Yet more unsettled weather over the weekend and today (20 August) means it is almost a week since combines were last rolling in many areas.
Growers were becoming increasingly frustrated by the delays, and many feared what the impact would be on crop quality.
Yorkshire-based contractor Keith Snowball had managed to harvest just 35ha of Solstice winter wheat over the past 10 days, although hoped to start on the remaining area tomorrow, if it remained dry.
“There are lodged patches and we’re just starting to worry about sprouting. The crops are ripe and we’re probably three to four days behind the five-year average, but a little ahead of the 10-year average.”
In Bedfordshire crops were not showing any signs of drying, according to Tom Hipwell, who had managed to get just 1.5 days into the 202ha (500acres) of Robigus before rain stopped play a week ago.
“The straw was extremely green which slowed us down but the grain itself was ripe enough,” he commented.
The combine had not been out since last Friday (17 August) on George Brown’s farm near Newbury in Berkshire.

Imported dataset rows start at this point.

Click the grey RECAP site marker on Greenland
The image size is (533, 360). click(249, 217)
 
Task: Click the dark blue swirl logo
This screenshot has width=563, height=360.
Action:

He estimated progress was five or six days behind normal and he still had 61ha of Tipple spring barley and 45ha of wheat to cut.
“The wheat is only just fit and the barley looks well, so as long as the weather improves towards the end of the week things won’t be too bad.”
Norfolk farm John Kisby also hoped forecast better weather towards the end of the week would come, as two full days would be enough for him to complete harvest. “That would put us ahead of most years,” he said.
Of the 283ha (700 acres) of Alchemy, Einstein and Cordiale wheat, Mr Kisby had about 30ha (75 acres) left to cut. “It’s been standing up well but it just hasn’t filled out in the ear. However, quality has been about average and the Cordiale might make milling.”